Und für Unternehmen, die technische Güter herstellen, wird es Druck geben, sie in China zu produzieren, anstatt sie nach China zu importieren. Dennoch ergeben sich für internationale Unternehmen, die in China produzieren, grosse Chancen für die lokale Geschäftsentwicklung. Tatsächlich hat die Erfahrung der Vergangenheit gezeigt, dass internationale Unternehmen, die ihre Produktion in China lokalisiert ­haben, ihren Marktanteil gehalten haben.

Die Autoindustrie, die seit 1985 gezwungen war, sich durch chinesisch-auslän­dische Joint Ventures zu lokalisieren, ist ein gutes Beispiel dafür: Trotz starker ­Lokalisierungsanforderungen waren ausländisches Know-how, neue Technologien und Management für den lokalen ­Erfolg notwendig.

Diesen Trend unterstreicht auch der Markt für die Elektromobilität: Tesla hält trotz der Tatsache, dass China der Entwicklung von Elektroautos seit 2009 ­Priorität eingeräumt hat, 25 Prozent des chinesischen Marktes, den grössten Anteil aller Autohersteller (400 lokale Unternehmen teilen sich die restlichen 75 Prozent).

Ausserdem wird die Reduzierung der Technologieimporte bei gleichzeitiger Ausweitung der Exporte Chinas Handelsüberschuss verschärfen und einen sehr starken Druck auf die Aufwertung des Yuan ausüben, was wiederum den Exporteuren Schwierigkeiten bereiten wird.

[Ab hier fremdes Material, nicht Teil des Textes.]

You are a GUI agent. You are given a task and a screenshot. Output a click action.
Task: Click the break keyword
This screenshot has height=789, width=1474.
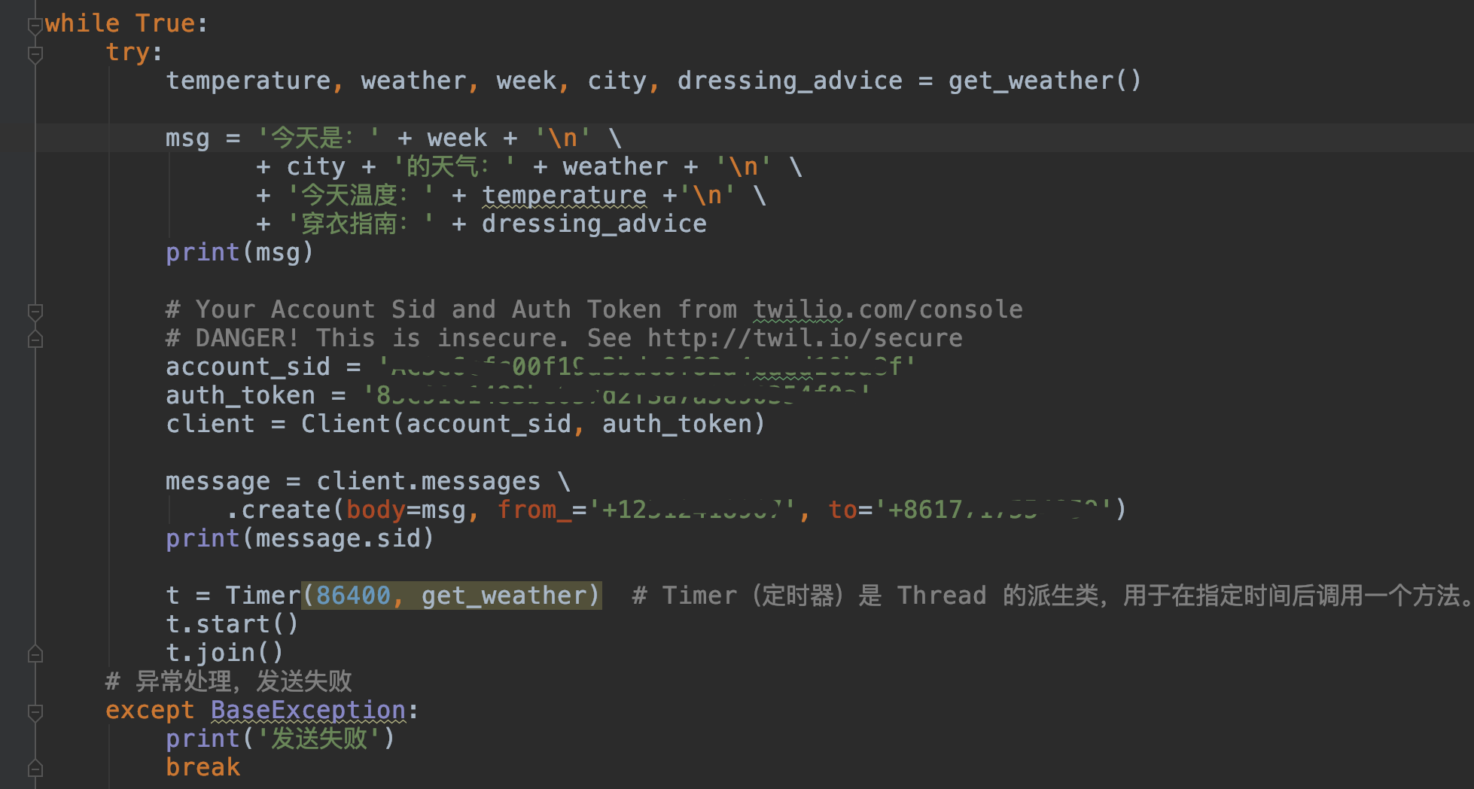203,767
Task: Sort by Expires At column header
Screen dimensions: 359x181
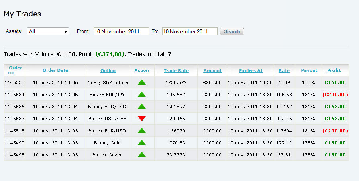Action: (251, 71)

Infolgedessen fördert China auch den ­Import von Konsumgütern nach China und schafft international mehr Möglichkeiten für diese Branche.

Alles in allem sind grosse Veränderungen im Gange, aber auf dem Markt gibt es ­immer noch viele Möglichkeiten, einige bestehende und einige neue. Das Jahr des Tigers ist traditionell ein schwieriges Jahr, aber internationale Unternehmen können sich dafür entscheiden, die Chancen wahrzunehmen und mit dem Tiger zu brüllen.